*** Block opens ***

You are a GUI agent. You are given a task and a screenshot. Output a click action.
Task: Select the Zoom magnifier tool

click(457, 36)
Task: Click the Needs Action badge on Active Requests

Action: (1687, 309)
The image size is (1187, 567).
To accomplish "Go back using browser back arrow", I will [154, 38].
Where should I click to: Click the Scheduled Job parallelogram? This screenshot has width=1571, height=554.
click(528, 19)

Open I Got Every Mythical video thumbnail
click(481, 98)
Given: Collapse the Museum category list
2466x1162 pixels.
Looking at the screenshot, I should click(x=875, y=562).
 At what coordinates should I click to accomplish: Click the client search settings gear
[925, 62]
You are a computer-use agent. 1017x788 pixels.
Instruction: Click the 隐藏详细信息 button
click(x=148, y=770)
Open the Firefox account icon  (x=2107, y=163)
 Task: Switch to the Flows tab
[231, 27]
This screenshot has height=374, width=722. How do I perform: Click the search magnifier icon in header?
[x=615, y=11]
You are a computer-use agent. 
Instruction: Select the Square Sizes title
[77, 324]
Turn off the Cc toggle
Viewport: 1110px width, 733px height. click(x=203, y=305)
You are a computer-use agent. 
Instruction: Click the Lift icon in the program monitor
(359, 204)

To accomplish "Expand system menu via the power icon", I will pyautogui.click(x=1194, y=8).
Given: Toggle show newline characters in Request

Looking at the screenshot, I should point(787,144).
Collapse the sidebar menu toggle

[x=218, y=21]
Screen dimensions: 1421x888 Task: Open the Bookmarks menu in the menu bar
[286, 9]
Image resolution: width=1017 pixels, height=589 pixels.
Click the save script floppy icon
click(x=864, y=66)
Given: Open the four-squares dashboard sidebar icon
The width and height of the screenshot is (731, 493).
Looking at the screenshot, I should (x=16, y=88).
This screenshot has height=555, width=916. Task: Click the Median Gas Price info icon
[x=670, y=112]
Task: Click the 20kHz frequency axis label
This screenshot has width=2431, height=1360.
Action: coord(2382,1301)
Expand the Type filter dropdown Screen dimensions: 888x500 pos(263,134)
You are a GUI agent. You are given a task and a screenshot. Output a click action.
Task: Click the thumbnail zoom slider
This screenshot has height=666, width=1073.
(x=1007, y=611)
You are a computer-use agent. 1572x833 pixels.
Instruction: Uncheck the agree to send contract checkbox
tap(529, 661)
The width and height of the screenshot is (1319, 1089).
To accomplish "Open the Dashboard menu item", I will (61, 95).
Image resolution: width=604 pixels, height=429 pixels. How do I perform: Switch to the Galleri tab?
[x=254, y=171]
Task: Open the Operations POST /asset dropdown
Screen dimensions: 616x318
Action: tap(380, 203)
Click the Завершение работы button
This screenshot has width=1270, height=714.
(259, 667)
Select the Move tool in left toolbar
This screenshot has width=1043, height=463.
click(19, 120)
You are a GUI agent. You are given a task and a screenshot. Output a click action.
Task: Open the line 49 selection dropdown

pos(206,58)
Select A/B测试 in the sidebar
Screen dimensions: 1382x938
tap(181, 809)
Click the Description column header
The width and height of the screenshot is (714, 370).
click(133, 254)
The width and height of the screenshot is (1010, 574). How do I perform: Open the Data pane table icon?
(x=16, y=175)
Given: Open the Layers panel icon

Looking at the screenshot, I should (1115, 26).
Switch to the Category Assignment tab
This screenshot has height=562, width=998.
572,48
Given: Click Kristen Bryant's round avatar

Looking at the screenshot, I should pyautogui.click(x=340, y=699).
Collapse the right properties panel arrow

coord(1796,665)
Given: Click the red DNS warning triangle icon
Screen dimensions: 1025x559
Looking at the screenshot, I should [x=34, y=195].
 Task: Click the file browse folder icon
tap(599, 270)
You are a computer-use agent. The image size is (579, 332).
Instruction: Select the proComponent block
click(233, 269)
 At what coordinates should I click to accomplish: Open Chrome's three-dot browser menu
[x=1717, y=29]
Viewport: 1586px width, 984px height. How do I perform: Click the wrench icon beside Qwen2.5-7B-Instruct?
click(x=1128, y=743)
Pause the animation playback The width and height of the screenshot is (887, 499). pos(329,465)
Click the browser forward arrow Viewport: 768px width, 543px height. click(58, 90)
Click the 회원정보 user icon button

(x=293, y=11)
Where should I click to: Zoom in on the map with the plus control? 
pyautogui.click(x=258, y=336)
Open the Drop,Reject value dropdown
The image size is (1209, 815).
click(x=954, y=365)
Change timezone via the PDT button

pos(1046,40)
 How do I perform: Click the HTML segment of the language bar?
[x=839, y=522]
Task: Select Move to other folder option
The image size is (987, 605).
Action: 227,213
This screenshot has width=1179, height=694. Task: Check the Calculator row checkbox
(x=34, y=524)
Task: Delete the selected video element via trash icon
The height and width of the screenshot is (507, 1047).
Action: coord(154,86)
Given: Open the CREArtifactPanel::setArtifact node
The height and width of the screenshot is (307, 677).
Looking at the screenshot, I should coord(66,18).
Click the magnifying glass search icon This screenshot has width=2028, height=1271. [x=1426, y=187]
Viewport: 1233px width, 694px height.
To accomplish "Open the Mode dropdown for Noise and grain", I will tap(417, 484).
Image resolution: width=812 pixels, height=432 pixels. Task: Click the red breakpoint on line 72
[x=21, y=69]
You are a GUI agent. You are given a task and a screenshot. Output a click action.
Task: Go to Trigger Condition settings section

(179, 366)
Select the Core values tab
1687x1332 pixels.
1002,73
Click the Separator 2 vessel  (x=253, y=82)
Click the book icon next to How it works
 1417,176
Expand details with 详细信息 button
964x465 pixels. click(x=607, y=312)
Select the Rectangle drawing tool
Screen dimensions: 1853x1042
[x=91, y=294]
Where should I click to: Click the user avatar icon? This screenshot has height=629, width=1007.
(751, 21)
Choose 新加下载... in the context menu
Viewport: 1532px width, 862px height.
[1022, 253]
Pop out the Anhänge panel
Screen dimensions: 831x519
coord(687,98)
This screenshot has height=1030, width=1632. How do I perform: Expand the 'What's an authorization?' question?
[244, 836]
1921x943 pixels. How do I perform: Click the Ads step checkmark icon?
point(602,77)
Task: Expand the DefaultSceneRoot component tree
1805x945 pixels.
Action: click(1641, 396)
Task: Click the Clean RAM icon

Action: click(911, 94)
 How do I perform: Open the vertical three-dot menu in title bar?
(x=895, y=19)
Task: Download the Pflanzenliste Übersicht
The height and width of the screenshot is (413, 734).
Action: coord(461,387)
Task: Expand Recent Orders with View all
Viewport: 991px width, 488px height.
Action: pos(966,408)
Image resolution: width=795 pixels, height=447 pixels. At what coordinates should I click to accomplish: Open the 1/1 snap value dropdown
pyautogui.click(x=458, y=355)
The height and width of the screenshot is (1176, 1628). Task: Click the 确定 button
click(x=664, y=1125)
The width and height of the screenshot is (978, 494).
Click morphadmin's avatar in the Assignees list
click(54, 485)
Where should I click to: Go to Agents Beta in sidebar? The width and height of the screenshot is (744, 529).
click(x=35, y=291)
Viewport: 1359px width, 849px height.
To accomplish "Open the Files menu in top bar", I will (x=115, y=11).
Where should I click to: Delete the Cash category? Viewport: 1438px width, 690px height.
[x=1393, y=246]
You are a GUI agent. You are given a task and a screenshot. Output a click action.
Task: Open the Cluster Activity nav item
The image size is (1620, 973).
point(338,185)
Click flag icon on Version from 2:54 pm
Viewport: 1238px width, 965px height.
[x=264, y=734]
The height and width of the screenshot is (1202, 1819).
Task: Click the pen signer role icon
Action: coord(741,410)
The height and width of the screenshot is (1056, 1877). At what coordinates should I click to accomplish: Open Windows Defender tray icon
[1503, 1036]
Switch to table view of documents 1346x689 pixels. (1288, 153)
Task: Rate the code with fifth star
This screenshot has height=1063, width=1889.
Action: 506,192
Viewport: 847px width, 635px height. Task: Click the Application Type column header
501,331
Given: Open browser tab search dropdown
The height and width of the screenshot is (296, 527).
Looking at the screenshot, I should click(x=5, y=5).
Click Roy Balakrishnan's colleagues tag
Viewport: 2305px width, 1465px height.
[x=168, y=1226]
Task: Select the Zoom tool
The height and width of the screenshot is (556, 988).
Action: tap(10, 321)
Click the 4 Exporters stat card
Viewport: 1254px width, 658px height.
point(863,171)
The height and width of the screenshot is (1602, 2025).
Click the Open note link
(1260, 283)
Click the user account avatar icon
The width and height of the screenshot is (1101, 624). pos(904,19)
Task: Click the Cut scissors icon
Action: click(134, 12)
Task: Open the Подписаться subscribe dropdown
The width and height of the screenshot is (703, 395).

*** Block closes ***

» **WHAT TO DO**
Return, from the data, each line where the string "computer" occurs.

» **ANSWER SPACE**
You are a computer-use agent. 1017x788 pixels.
You are a computer-use agent. 
You are a computer-use agent. 
You are a computer-use agent. 1572x833 pixels.
You are a computer-use agent. The image size is (579, 332).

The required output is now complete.